Assignment 10

Taylor Polynomials Homework:

7.7.{1,2,3,4,7,8,9,12,14, 17}

More problems:

1.  Differentiate the (entire) Taylor series for sin(x).  What do you notice?

2.  Simplify:  Pi - (Pi^3)/3! + Pi^5/5! - Pi^7/7! + ...

3.  Simplify:  1 + .2 + (.2^2) + (.2^3) + (.2^4) + ...

4.  We saw in class that e^(0.06) has a very structured form.  In this problem we'll examine e^(0.04).

• Calculate the first four terms (from constant term to cubic term) of the Taylor series for e^x.
• By hand, use these terms to estimate e^0.04. 
• What complication do you notice in the decimal expansion of the cubic term?

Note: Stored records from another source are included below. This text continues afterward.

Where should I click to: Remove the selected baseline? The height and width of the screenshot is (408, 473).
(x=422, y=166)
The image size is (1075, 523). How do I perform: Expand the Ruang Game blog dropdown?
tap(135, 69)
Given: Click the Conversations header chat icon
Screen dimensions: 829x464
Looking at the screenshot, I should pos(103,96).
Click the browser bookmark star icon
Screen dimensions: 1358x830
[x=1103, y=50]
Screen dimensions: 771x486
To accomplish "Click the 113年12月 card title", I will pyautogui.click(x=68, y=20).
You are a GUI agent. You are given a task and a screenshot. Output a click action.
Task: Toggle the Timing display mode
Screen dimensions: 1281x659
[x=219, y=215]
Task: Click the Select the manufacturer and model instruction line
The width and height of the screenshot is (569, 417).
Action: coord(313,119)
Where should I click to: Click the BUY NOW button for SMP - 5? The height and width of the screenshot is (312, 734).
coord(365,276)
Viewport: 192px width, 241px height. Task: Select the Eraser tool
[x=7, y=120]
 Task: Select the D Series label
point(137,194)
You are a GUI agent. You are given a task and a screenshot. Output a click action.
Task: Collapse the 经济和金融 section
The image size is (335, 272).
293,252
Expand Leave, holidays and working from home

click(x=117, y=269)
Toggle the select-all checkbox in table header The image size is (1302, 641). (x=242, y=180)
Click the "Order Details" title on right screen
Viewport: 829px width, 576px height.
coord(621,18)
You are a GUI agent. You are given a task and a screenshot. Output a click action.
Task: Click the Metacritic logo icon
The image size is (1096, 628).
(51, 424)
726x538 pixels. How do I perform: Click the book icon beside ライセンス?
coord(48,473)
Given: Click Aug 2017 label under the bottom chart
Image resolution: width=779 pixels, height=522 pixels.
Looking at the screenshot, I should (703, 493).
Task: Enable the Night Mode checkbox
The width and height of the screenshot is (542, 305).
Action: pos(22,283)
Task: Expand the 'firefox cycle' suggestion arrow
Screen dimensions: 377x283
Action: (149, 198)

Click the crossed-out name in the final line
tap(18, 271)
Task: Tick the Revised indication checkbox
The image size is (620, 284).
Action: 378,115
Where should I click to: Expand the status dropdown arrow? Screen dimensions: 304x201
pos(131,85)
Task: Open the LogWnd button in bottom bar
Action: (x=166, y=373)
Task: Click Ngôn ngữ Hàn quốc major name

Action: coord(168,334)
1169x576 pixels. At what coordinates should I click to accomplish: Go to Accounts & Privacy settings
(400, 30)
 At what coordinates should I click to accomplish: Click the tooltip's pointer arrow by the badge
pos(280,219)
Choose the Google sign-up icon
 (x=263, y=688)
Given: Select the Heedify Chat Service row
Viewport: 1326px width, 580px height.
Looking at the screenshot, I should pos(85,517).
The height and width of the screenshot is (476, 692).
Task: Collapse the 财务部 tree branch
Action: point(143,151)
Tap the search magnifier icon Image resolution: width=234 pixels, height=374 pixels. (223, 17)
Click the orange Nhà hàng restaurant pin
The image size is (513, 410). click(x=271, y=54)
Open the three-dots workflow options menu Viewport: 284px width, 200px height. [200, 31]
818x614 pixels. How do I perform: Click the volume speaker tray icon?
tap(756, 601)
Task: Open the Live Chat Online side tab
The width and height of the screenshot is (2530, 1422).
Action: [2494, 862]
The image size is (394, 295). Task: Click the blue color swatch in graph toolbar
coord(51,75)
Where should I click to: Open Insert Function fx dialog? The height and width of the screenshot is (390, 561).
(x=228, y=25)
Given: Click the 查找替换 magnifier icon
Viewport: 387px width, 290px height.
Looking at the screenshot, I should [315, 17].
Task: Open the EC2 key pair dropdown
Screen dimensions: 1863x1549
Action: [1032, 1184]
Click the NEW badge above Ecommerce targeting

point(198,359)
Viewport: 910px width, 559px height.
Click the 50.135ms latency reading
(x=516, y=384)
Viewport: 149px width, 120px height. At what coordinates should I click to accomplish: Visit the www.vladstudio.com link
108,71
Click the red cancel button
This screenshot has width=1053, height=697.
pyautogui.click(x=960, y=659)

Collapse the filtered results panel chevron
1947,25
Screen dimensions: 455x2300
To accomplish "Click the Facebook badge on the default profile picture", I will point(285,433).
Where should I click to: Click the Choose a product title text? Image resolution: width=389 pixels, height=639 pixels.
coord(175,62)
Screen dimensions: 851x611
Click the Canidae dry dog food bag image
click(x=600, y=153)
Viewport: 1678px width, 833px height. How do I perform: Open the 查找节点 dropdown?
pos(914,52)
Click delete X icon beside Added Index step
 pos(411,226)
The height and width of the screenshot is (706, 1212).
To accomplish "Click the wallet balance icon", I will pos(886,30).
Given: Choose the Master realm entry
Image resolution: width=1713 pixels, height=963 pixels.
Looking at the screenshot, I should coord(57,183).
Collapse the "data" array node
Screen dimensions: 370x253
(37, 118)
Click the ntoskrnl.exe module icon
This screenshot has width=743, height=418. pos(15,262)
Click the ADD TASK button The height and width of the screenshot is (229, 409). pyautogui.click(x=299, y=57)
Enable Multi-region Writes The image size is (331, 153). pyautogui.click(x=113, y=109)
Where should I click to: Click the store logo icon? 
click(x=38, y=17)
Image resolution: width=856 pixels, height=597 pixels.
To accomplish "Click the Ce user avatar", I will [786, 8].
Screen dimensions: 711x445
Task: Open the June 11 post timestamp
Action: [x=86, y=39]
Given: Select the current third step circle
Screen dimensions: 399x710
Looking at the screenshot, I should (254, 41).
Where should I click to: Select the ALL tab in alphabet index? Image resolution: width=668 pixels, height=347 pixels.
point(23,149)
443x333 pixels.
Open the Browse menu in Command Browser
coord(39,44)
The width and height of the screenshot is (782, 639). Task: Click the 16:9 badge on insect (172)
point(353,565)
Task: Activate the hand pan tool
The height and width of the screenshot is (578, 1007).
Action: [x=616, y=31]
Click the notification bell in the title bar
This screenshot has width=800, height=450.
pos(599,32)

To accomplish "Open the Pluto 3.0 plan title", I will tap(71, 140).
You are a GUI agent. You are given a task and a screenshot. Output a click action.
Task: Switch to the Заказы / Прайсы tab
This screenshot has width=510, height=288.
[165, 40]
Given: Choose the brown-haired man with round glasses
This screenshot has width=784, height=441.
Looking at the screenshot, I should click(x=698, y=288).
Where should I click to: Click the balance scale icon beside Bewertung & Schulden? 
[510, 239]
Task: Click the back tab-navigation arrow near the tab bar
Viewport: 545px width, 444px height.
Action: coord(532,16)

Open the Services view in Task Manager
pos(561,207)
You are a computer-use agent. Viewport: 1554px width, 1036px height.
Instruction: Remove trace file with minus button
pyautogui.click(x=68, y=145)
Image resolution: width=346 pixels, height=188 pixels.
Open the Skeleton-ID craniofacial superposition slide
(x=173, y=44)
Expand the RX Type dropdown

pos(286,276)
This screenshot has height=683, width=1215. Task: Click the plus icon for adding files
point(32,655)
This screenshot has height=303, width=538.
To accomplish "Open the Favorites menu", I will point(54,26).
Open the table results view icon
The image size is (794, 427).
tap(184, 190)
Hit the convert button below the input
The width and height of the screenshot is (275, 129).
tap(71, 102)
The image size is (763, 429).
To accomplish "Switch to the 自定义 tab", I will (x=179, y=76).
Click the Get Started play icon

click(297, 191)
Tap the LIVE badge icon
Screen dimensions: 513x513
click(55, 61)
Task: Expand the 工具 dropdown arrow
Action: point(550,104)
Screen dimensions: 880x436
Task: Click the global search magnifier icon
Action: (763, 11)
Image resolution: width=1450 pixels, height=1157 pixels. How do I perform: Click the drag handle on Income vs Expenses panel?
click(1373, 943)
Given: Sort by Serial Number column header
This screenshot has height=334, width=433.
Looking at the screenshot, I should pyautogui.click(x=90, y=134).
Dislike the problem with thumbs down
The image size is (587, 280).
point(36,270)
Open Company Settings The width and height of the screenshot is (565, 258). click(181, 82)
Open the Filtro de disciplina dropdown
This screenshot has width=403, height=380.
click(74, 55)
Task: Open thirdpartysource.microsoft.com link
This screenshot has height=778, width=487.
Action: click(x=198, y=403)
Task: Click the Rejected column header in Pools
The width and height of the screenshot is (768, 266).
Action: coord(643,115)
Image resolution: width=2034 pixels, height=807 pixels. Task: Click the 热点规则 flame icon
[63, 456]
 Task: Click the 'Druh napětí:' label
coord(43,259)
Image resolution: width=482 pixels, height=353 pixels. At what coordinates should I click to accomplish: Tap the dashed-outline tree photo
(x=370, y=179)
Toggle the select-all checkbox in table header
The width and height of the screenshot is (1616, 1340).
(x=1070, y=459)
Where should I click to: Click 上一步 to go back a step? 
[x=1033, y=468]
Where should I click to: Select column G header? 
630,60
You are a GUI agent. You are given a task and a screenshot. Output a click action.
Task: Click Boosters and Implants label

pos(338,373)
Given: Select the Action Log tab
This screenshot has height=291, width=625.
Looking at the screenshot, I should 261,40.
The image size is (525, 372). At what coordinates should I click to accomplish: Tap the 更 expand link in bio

5.  Using a calculator or computer program of your choice, make a plot of sin(x), together with:

• The function obtained by taking the first term of its Taylor series.
• The function obtained by taking the first two terms of its Taylor series (i.e., linear and cubic).
• The function obtained by taking the first three terms of its Taylor series (i.e., linear, cubic, and quintic).

Explain what you notice.  Choose a region including [-2Pi, 2Pi]

6.  Repeat problem 5 using the function 1/(1-x).  On the region [-3,3], plot

• The function obtained by taking the first two terms of its Taylor series.
• The function obtained by taking the first four terms of its Taylor series.
• The function obtained by taking the first six terms of its Taylor series.

You should see similar patterns as in problem 5, but with one important difference--In what way does this Taylor series seem less adequate than the one for sin(x)?  If you can't see the pattern, use more terms!